At the same time, partial overlap in treatment use and perceived helpfulness across groups warrants careful interpretation. The observed similarities in treatment responses might reflect not only possibly shared pathophysiological mechanisms (e.g., mitochondrial dysfunction, oxidative stress) but also unrecognized diagnostic comorbidity [
29]. Given the self-reported nature of group assignment, undetected depressive symptoms in the ME/CFS group may partly account for the perceived efficacy of depression treatments [
18,
94,
95,
96,
97]. While this overlap highlights the relevance of integrative treatment frameworks addressing converging biological and psychosocial pathways, it also calls for caution, as part of the apparent similarity in treatment responses may reflect diagnostic overlap rather than true pathophysiological convergence.
4.5. Limitations
The present findings should be interpreted descriptively rather than causally. Reported use and perceived helpfulness do not constitute evidence of treatment efficacy.
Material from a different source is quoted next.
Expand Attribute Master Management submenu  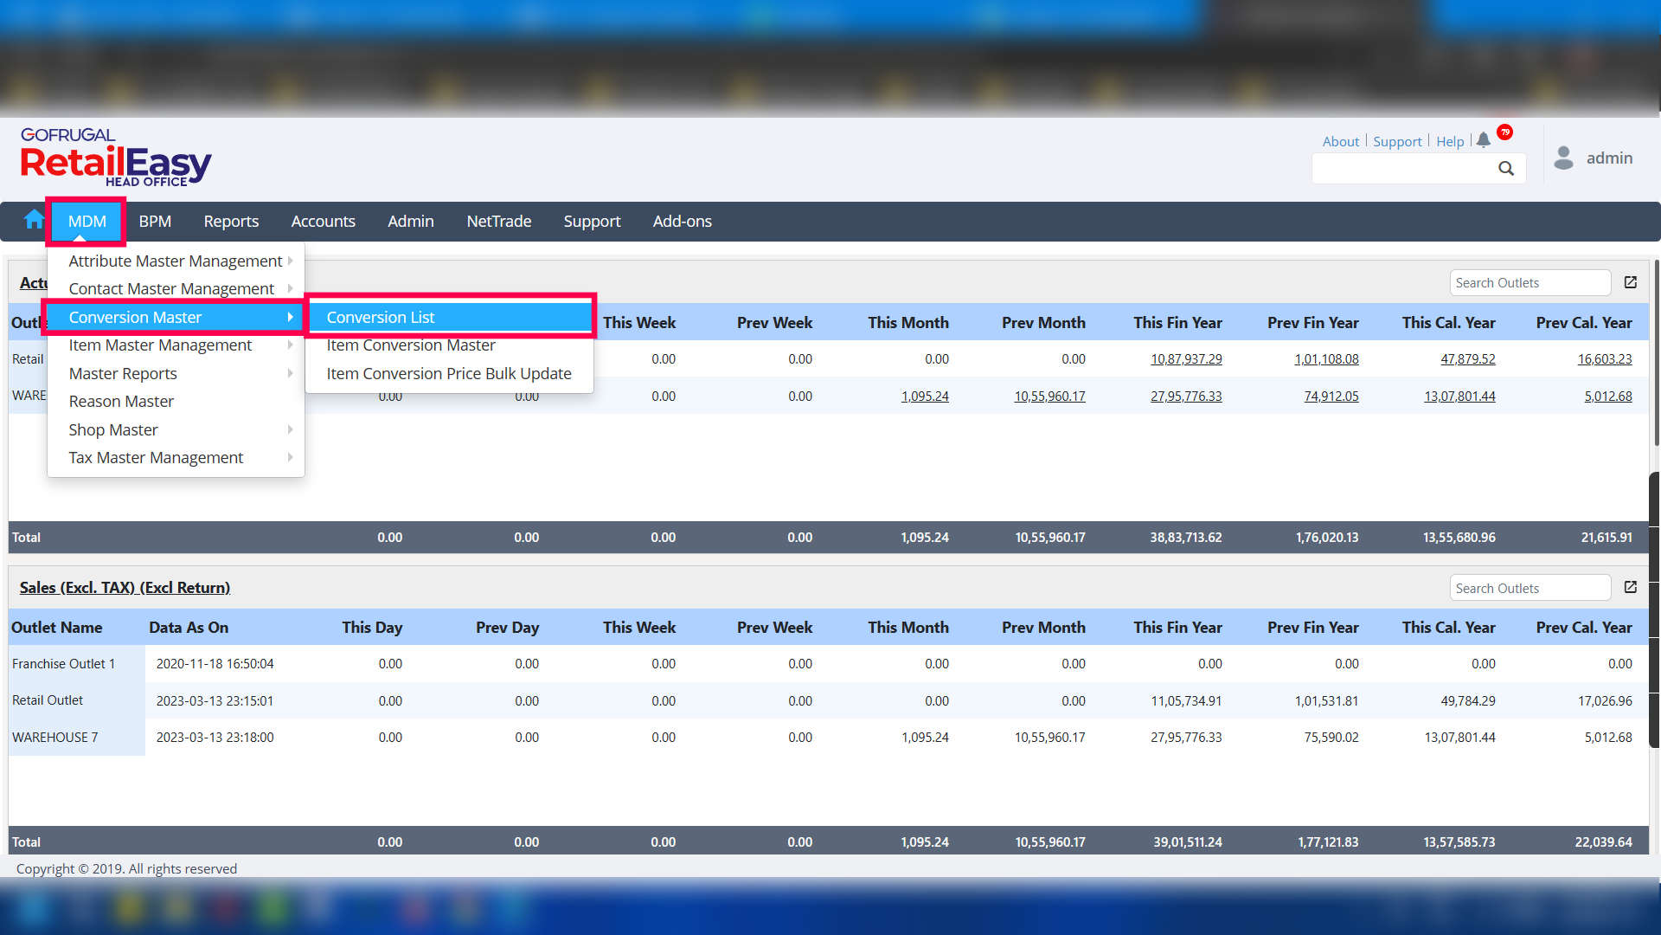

In particular, placebo and expectancy effects may contribute substantially to perceived benefit, especially in conditions characterized by diagnostic uncertainty and limited treatment options [
77,
78,
79].
Several limitations warrant consideration. First, group assignment for both ME/CFS and depression was based on self-reported diagnoses and was not clinically verified. While this approach allowed for broad recruitment, it may have introduced diagnostic heterogeneity. To partially address this, the ME/CFS cardinal criterion PEM was systematically assessed using the DSQ-PEM, providing additional symptom-based characterization of the ME/CFS group. Similarly, depressive symptom severity was assessed using DASS-21. Nevertheless, misclassification cannot be fully excluded, particularly in light of symptom overlap and potential subclinical presentations. Second, the self-reported nature of treatment and intervention use, as well as perceived helpfulness, is subject to recall and response biases. In addition, it was not specified whether the reported medications or DS were taken for the respective condition or for unrelated health issues. No data was collected on dosage, duration, or formulation of the reported interventions, limiting the interpretability of the findings. Additionally, the present study did not assess concurrent intake patterns or combinations of substances, representing a significant limitation in the interpretation of potential compound-related effects. Treatment and intervention effects may vary significantly depending on these parameters. Future studies should therefore record indication context and treatment parameters and compare diagnostically matched groups receiving comparable interventions under standardized conditions. Despite these limitations, the large sample size and systematic assessment of both prevalence and perceived helpfulness provide valuable insight into real-world treatment behavior across ME/CFS and depression.